◆ **WORK REQUEST**
Both the line with "Task: Select the 低耦合 orange tag" and the line with "Open the Condition dropdown in proposed menu" in the records below must appear in the output, along with every line between them, exactly and with nothing added.
*** MATERIALS PROVIDED
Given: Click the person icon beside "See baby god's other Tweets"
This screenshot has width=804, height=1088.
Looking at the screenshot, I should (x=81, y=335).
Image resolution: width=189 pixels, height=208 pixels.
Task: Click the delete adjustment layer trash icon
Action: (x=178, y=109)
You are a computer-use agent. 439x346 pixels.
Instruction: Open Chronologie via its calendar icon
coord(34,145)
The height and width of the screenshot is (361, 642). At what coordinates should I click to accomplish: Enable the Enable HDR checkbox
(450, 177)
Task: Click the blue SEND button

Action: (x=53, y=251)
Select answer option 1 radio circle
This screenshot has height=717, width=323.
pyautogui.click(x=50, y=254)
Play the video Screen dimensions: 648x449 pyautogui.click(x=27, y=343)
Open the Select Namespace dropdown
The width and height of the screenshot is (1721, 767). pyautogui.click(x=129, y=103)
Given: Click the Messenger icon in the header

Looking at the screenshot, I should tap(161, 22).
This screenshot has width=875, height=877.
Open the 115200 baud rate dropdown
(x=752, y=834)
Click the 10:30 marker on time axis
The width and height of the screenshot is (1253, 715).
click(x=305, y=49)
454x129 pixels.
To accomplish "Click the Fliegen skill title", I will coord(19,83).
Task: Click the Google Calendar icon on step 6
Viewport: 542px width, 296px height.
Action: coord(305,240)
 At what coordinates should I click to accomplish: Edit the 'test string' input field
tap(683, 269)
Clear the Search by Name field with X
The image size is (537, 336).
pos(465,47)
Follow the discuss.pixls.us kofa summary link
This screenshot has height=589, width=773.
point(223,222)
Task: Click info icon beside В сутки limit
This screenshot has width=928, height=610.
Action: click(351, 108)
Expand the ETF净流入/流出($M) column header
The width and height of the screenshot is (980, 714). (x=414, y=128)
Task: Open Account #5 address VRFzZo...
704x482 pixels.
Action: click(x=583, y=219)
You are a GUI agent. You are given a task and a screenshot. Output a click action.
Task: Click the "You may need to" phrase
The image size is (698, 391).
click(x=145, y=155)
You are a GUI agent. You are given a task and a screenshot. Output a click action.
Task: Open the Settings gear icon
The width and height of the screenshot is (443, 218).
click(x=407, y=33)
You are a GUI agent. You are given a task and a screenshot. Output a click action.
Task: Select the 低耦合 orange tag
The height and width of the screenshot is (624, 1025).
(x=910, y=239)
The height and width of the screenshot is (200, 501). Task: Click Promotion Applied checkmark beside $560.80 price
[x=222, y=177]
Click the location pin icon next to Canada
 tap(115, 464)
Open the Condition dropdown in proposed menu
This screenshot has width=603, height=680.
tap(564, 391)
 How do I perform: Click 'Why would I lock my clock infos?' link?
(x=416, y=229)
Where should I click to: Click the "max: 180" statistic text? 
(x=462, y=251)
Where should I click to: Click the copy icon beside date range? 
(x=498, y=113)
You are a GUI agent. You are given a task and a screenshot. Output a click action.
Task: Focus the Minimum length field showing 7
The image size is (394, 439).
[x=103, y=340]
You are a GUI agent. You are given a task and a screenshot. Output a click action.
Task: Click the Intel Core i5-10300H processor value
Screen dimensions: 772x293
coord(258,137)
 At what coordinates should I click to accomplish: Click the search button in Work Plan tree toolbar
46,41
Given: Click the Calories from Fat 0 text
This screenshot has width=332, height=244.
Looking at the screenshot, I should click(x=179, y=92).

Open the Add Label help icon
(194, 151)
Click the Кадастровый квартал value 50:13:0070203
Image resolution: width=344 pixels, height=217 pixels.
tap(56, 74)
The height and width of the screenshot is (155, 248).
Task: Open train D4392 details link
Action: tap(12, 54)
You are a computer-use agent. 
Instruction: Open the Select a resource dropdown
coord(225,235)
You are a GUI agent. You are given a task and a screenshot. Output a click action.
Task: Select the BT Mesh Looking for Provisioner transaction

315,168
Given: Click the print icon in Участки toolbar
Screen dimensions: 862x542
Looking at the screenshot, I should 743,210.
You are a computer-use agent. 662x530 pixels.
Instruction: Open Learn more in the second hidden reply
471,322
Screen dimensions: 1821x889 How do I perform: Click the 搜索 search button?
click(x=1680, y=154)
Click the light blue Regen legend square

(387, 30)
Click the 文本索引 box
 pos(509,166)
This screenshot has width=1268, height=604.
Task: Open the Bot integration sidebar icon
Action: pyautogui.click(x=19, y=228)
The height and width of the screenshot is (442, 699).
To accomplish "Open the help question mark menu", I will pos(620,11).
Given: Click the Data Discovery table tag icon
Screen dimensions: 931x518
******
◆ **RESPONSE TO THE EXERCISE**
Task: Select the 低耦合 orange tag
The height and width of the screenshot is (624, 1025).
(x=910, y=239)
The height and width of the screenshot is (200, 501). Task: Click Promotion Applied checkmark beside $560.80 price
[x=222, y=177]
Click the location pin icon next to Canada
 tap(115, 464)
Open the Condition dropdown in proposed menu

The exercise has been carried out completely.